→ Problem:
Your job is to copy the data that follows exactly, every line included.

→ Excerpted data:
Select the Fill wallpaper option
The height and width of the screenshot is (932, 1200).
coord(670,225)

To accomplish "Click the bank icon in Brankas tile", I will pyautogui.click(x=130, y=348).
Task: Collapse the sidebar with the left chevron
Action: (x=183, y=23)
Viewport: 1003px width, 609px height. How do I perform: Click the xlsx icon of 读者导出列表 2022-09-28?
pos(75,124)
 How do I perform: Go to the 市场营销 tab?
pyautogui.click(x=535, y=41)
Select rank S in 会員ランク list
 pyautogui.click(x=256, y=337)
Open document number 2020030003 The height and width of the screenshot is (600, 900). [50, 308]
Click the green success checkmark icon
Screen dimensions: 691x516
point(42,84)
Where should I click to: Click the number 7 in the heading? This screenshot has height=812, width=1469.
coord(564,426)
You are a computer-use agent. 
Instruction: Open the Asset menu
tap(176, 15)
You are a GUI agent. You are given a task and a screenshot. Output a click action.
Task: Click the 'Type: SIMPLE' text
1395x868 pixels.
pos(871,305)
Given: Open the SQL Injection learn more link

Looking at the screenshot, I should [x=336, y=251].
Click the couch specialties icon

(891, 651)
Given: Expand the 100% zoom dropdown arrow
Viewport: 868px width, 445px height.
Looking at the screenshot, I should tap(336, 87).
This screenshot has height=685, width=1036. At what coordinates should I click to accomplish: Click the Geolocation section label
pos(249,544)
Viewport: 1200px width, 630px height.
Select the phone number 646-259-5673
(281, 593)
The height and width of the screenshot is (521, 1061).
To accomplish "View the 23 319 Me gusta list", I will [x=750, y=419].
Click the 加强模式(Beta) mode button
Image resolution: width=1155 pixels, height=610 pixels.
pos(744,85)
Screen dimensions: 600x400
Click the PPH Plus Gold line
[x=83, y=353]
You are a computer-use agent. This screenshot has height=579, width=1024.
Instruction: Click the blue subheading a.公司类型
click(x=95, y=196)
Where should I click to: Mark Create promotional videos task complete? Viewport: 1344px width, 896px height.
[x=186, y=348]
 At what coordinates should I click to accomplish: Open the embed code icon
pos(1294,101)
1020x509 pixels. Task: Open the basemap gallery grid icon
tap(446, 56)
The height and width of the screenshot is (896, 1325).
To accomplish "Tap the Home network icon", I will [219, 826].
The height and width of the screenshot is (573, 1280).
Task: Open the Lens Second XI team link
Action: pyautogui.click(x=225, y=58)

→ Response area:
Select the Fill wallpaper option
The height and width of the screenshot is (932, 1200).
coord(670,225)

To accomplish "Click the bank icon in Brankas tile", I will pyautogui.click(x=130, y=348).
Task: Collapse the sidebar with the left chevron
Action: (x=183, y=23)
Viewport: 1003px width, 609px height. How do I perform: Click the xlsx icon of 读者导出列表 2022-09-28?
pos(75,124)
 How do I perform: Go to the 市场营销 tab?
pyautogui.click(x=535, y=41)
Select rank S in 会員ランク list
 pyautogui.click(x=256, y=337)
Open document number 2020030003 The height and width of the screenshot is (600, 900). [50, 308]
Click the green success checkmark icon
Screen dimensions: 691x516
point(42,84)
Where should I click to: Click the number 7 in the heading? This screenshot has height=812, width=1469.
coord(564,426)
You are a computer-use agent. 
Instruction: Open the Asset menu
tap(176, 15)
You are a GUI agent. You are given a task and a screenshot. Output a click action.
Task: Click the 'Type: SIMPLE' text
1395x868 pixels.
pos(871,305)
Given: Open the SQL Injection learn more link

Looking at the screenshot, I should [x=336, y=251].
Click the couch specialties icon

(891, 651)
Given: Expand the 100% zoom dropdown arrow
Viewport: 868px width, 445px height.
Looking at the screenshot, I should tap(336, 87).
This screenshot has height=685, width=1036. At what coordinates should I click to accomplish: Click the Geolocation section label
pos(249,544)
Viewport: 1200px width, 630px height.
Select the phone number 646-259-5673
(281, 593)
The height and width of the screenshot is (521, 1061).
To accomplish "View the 23 319 Me gusta list", I will [x=750, y=419].
Click the 加强模式(Beta) mode button
Image resolution: width=1155 pixels, height=610 pixels.
pos(744,85)
Screen dimensions: 600x400
Click the PPH Plus Gold line
[x=83, y=353]
You are a computer-use agent. This screenshot has height=579, width=1024.
Instruction: Click the blue subheading a.公司类型
click(x=95, y=196)
Where should I click to: Mark Create promotional videos task complete? Viewport: 1344px width, 896px height.
[x=186, y=348]
 At what coordinates should I click to accomplish: Open the embed code icon
pos(1294,101)
1020x509 pixels. Task: Open the basemap gallery grid icon
tap(446, 56)
The height and width of the screenshot is (896, 1325).
To accomplish "Tap the Home network icon", I will [219, 826].
The height and width of the screenshot is (573, 1280).
Task: Open the Lens Second XI team link
Action: pyautogui.click(x=225, y=58)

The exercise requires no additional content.